● **Текст**
Хочется написать “больше мы с ним не виделись”, но шарик довольно маленький, прослойка узкая, и через четверть века наши аккаунты задружились на фейсбуке, где мой неудавшийся совратитель зарегистрирован под настоящим именем, со всеми регалиями. Он нынче – управляющий партнёр крупного венчурного фонда и гражданин Америки, в России бывает наездами… Но вернёмся в 1983 год.

Боже, какая мерзость, думал я, забившись в резиновые складки 233-го “икаруса”. Ну что за ёбаный стыд. Как же так можно?! Разговаривать с человеком как с другом, по душам, интересоваться его мнением про арт-рок, когда на самом деле всё, чего ты хочешь, – это тупо его выебать… Фу таким быть!

А потом я вылез из автобуса на свежий воздух – и тут-то со мной случилась та самая тяжкая юношеская травма, которая в значительной степени предопределила всю мою личную жизнь в последующие 33 года. Мне в голову пришла простая мысль, которая обожгла меня, как удар тока.

● **Задания**
1 - К какому году возвращается повествование в тексте?
2 - Перепишите фрагмент текста, который начинается словами «Боже, какая мерзость, думал» и заканчивается словами «как удар тока.», заменив «свежий воздух» на «улицу».

● **Исходные материалы**
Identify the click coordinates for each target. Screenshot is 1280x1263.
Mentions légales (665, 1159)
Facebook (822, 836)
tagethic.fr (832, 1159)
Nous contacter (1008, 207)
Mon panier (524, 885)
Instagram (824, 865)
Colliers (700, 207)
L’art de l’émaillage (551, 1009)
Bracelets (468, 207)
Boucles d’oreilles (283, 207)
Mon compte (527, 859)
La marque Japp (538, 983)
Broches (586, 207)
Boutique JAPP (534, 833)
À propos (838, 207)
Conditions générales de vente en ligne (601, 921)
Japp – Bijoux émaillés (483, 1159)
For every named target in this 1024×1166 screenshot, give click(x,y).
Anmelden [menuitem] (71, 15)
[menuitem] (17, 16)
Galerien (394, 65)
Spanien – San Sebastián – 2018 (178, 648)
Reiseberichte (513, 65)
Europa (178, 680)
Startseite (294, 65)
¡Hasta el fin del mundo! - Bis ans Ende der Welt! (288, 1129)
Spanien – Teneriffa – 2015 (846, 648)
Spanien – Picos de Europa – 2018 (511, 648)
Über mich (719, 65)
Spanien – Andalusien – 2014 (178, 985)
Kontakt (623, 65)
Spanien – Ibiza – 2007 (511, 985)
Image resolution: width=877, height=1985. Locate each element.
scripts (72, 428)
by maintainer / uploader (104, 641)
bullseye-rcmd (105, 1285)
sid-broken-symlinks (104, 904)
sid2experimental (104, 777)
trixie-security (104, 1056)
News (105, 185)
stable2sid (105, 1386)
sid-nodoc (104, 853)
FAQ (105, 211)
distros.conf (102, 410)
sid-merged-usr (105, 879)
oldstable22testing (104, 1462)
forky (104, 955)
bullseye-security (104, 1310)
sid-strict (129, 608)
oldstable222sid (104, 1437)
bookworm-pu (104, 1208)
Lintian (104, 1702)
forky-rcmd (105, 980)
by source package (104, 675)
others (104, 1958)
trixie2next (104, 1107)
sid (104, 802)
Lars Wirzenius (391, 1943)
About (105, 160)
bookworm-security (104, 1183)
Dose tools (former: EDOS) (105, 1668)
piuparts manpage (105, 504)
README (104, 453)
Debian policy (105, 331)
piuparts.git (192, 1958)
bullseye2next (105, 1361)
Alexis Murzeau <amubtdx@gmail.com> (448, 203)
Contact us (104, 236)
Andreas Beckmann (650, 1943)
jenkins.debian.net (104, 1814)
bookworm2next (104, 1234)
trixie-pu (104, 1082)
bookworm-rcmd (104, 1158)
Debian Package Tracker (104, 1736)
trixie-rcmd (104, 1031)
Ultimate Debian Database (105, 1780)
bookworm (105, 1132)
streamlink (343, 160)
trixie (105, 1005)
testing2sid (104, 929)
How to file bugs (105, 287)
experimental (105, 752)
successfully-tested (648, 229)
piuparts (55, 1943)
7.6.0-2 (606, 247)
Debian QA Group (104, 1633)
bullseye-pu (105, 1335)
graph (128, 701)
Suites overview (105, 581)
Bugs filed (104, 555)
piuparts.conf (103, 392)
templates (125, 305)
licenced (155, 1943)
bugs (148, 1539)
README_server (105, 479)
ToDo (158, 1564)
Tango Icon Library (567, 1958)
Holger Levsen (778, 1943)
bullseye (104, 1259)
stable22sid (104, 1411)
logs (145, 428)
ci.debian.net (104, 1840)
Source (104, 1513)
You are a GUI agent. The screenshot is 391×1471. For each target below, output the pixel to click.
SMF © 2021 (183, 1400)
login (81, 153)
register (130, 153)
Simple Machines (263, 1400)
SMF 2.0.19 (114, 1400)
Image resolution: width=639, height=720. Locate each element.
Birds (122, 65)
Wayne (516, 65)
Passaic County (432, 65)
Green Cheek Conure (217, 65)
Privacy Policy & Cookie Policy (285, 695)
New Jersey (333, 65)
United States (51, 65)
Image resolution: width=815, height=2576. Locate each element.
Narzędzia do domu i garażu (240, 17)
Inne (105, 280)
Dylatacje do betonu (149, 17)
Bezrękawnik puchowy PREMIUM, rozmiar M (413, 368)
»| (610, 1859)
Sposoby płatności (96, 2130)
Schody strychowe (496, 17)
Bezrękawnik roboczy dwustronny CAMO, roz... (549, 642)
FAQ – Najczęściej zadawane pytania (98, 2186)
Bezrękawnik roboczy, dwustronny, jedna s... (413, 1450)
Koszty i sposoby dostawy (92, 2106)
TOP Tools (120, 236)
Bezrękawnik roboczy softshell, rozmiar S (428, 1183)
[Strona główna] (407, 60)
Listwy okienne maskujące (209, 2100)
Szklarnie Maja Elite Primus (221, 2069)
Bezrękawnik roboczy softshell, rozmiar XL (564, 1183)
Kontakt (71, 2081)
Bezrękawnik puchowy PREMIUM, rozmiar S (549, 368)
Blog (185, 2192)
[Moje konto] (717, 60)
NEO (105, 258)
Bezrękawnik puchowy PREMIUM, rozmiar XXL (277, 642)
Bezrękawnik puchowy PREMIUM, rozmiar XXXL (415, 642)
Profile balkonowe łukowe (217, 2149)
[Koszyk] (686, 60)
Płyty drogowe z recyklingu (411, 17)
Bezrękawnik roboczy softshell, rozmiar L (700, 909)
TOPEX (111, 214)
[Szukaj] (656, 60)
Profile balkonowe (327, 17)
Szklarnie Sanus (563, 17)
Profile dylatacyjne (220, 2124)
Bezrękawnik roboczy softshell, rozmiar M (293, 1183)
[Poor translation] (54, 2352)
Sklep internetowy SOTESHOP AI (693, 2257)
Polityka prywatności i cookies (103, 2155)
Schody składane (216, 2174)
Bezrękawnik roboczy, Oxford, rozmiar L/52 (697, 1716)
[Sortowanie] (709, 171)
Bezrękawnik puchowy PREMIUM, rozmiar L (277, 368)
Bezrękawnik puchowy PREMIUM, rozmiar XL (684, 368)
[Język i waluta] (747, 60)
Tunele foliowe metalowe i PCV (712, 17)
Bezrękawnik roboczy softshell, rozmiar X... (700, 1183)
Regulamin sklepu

● **Ответы**
1 - К 1983 году.

2 -
Боже, какая мерзость, думал я, забившись в резиновые складки 233-го “икаруса”. Ну что за ёбаный стыд. Как же так можно?! Разговаривать с человеком как с другом, по душам, интересоваться его мнением про арт-рок, когда на самом деле всё, чего ты хочешь, – это тупо его выебать… Фу таким быть!

А потом я вылез из автобуса на улицу – и тут-то со мной случилась та самая тяжкая юношеская травма, которая в значительной степени предопределила всю мою личную жизнь в последующие 33 года. Мне в голову пришла простая мысль, которая обожгла меня, как удар тока.